I’m seeing a lot of debate about Common Table Expressions (CTEs) vs. Subqueries. My colleagues say CTEs are just "syntactic sugar" and can actually be slower in certain SQL dialects. For complex multi-step data transformations, which approach is preferred for modern data analysis?
3 answers
In 2025, the "readability is king" rule favors CTEs. They allow you to structure your query like a narrative, which is vital for team collaboration. Regarding performance, most modern optimizers (PostgreSQL 12+, SQL Server, BigQuery) treat non-recursive CTEs the same as subqueries. However, in older versions of Postgres, CTEs acted as optimization fences, which could slow things down. My advice: use CTEs for anything with more than two steps. The 0.5% performance hit is worth the hours saved in debugging and maintaining "spaghetti" subqueries later on.
Have you tried using the EXPLAIN ANALYZE command on both versions of your query to see if your specific SQL engine is materializing the CTE?

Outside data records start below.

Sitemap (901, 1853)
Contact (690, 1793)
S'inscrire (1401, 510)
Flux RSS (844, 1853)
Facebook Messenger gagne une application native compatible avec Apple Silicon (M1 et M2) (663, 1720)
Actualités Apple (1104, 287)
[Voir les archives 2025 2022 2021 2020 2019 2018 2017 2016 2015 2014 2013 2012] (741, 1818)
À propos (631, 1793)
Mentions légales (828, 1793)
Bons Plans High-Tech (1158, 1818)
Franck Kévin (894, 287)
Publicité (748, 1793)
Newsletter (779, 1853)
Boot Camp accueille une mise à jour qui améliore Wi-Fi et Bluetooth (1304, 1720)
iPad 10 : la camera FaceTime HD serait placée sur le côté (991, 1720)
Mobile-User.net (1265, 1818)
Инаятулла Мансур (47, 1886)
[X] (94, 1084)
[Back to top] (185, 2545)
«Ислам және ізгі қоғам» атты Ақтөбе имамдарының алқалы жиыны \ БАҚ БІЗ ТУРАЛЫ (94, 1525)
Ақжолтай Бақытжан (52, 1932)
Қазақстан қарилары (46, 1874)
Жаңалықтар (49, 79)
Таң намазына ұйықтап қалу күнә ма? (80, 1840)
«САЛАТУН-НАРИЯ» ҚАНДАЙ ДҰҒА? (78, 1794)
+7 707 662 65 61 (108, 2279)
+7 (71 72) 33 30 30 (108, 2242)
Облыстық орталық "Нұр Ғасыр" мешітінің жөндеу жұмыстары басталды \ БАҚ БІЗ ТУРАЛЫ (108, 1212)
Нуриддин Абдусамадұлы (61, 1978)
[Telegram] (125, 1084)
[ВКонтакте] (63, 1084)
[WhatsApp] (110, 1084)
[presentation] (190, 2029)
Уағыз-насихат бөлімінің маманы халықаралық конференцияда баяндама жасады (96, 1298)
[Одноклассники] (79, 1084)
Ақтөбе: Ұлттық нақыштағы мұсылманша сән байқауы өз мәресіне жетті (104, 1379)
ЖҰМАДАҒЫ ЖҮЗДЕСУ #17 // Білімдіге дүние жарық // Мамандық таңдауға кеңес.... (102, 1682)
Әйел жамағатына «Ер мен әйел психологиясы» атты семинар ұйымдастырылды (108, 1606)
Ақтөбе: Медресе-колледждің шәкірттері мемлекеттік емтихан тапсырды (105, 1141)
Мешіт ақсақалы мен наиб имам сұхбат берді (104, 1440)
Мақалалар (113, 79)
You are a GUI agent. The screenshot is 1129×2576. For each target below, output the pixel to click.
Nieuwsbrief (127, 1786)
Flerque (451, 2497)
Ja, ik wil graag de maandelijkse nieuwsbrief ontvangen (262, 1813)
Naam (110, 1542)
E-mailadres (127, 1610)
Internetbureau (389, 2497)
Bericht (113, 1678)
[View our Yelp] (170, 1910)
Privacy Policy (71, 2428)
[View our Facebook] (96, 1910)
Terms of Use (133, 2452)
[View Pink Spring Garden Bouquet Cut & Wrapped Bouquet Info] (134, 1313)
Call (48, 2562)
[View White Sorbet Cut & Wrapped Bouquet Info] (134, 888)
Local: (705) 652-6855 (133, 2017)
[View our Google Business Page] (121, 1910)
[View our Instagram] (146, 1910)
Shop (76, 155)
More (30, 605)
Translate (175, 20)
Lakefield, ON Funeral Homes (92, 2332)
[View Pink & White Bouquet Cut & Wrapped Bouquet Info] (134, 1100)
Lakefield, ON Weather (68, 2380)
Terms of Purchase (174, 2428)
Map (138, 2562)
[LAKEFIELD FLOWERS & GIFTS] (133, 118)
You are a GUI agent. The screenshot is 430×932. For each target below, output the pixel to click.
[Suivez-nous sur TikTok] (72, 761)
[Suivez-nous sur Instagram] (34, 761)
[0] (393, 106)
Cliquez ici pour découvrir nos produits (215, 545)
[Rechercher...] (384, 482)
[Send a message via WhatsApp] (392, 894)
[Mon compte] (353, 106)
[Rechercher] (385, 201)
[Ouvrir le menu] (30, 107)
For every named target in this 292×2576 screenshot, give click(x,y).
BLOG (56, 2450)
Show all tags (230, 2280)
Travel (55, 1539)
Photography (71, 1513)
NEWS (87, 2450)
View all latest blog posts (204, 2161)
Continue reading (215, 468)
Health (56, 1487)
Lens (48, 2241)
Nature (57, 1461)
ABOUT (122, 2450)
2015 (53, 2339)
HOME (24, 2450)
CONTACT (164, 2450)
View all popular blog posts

CTEs are much easier to read. If you're doing complex data analysis, do your future self a favor and stop nesting subqueries four levels deep.
Absolutely. Plus, CTEs make it so much easier to test individual parts of your logic by simply changing the final SELECT statement.
I did run an EXPLAIN plan! It looks like my SQL Server instance is inlining the CTE anyway, so the performance is identical. However, when I used a CTE twice in the same query, it seemed to calculate it twice instead of caching it. Is there a specific keyword I should use to force the engine to cache the result set, or is that strictly up to the engine's internal optimizer?